[RECORD SET]
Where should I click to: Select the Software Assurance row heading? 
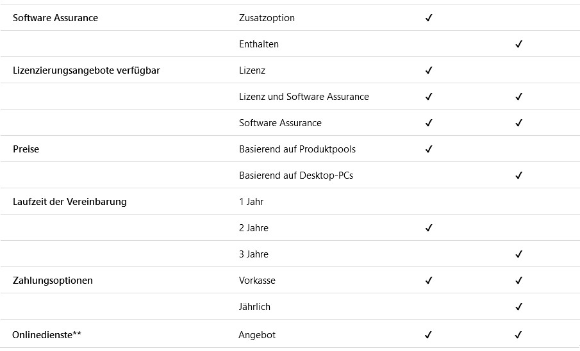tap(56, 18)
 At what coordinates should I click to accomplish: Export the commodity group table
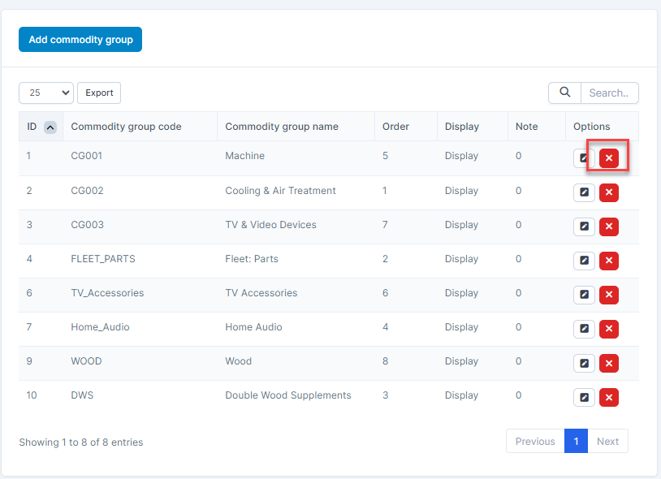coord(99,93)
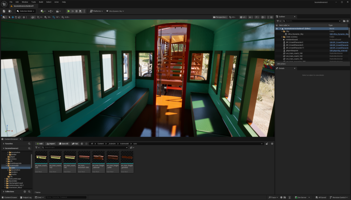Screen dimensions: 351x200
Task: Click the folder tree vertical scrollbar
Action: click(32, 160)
==
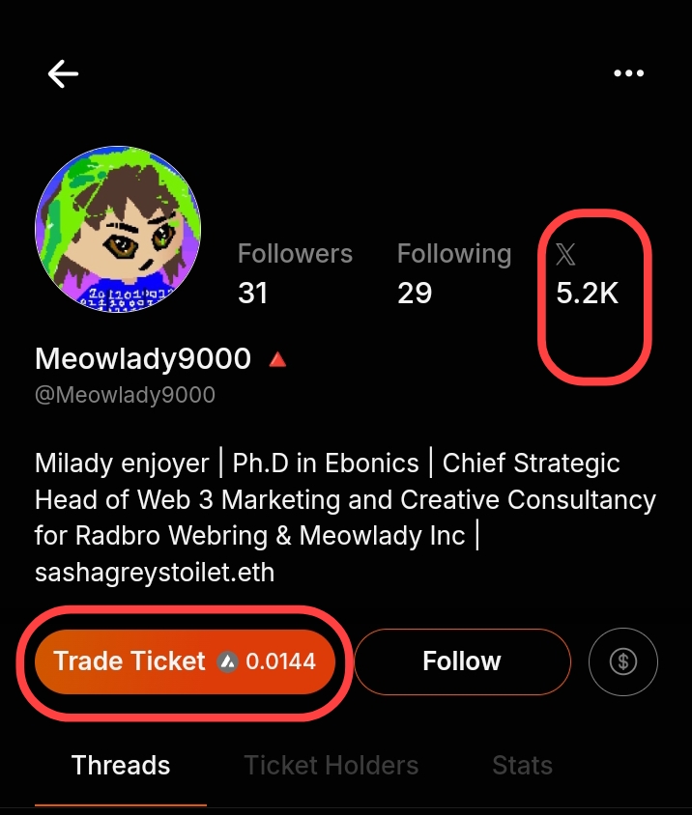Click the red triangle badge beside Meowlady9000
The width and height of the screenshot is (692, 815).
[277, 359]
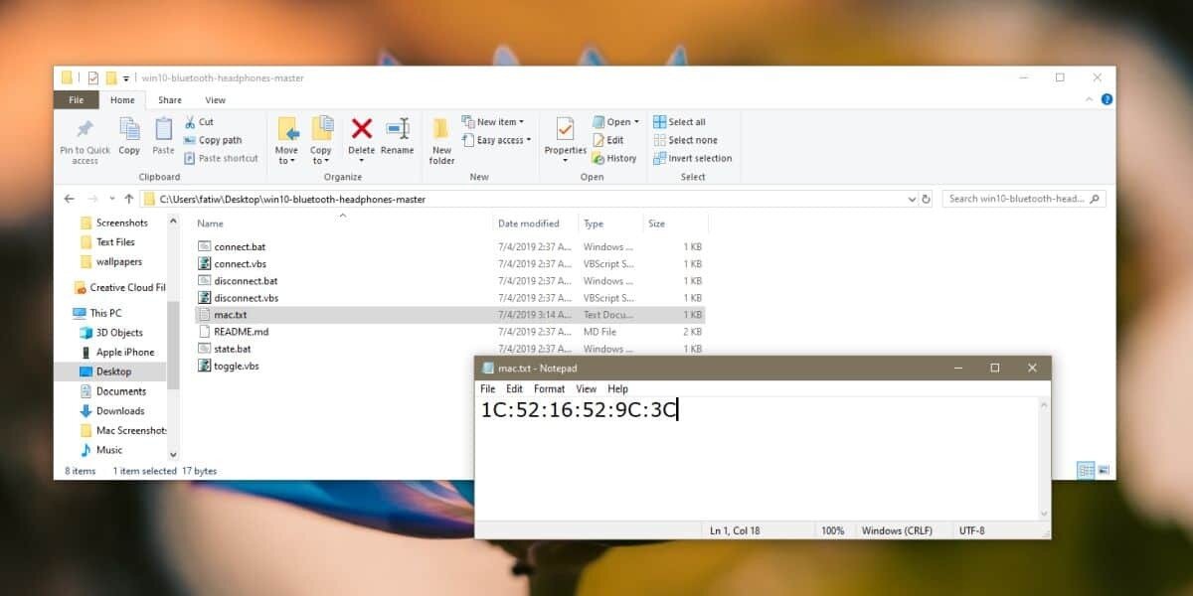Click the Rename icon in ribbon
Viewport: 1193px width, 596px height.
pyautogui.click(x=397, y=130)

[DESCRIPTION OF THE TASK] Write out the records verbatim, starting at the line that contains "Where should I" and ending at the line that contains "Action: click(32, 160)", with both of those lines included. Omit the pictures from your answer.

[SOLUTION TO THIS TASK]
Where should I click to: Select the Software Assurance row heading? 
tap(56, 18)
 At what coordinates should I click to accomplish: Export the commodity group table
coord(99,93)
Screen dimensions: 351x200
Task: Click the folder tree vertical scrollbar
Action: click(32, 160)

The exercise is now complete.